■ WHAT YOU WILL DO ■
Search the records for "computer" and copy each line that holds it.

::::

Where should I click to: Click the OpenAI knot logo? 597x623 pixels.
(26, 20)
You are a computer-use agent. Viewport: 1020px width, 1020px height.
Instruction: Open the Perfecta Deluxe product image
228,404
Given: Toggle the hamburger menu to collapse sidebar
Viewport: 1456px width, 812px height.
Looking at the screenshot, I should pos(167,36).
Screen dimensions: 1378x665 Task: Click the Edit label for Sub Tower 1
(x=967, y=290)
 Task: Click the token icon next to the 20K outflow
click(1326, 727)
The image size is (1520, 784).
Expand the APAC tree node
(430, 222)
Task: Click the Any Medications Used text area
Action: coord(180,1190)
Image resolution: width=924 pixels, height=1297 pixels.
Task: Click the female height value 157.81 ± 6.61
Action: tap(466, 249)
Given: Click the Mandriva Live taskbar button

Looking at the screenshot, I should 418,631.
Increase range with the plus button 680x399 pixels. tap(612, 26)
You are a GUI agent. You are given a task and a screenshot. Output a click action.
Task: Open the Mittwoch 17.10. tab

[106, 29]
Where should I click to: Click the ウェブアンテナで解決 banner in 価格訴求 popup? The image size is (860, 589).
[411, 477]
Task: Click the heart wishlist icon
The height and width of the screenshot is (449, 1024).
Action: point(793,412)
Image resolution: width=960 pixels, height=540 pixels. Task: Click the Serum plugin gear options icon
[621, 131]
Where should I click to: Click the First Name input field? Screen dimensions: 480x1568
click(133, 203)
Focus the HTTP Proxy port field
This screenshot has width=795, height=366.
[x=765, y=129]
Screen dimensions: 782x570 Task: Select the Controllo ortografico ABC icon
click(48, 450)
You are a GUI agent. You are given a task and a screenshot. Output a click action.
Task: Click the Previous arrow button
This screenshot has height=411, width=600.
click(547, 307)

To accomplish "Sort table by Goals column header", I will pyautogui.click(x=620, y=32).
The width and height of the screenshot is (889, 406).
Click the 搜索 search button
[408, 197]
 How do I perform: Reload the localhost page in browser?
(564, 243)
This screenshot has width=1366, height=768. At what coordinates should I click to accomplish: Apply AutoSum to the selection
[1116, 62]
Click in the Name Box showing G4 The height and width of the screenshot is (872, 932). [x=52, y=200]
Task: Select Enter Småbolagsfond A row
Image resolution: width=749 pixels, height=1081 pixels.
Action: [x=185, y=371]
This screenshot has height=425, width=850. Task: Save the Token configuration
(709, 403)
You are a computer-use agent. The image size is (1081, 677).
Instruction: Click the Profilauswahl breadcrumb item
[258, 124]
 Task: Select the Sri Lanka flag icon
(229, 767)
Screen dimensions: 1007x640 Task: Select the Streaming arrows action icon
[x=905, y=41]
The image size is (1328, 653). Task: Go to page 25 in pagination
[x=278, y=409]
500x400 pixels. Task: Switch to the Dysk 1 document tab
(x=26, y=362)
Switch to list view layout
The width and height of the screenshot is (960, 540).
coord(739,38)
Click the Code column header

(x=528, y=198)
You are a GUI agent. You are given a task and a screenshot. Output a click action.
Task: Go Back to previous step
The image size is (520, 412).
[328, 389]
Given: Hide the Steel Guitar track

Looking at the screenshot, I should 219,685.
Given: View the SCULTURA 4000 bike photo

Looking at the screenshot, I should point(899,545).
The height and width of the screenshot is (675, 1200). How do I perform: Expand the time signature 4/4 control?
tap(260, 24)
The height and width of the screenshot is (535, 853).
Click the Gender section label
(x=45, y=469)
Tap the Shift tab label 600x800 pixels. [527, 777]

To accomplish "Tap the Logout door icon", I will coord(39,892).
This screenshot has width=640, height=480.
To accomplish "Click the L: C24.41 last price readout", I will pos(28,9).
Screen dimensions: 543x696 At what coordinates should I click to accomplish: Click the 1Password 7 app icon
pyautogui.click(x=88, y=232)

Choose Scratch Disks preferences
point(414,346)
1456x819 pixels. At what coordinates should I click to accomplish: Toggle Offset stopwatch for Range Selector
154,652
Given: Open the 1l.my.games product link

::::

■ SOLUTION FOR THIS EXERCISE ■
You are a computer-use agent. Viewport: 1020px width, 1020px height.
You are a computer-use agent. The image size is (1081, 677).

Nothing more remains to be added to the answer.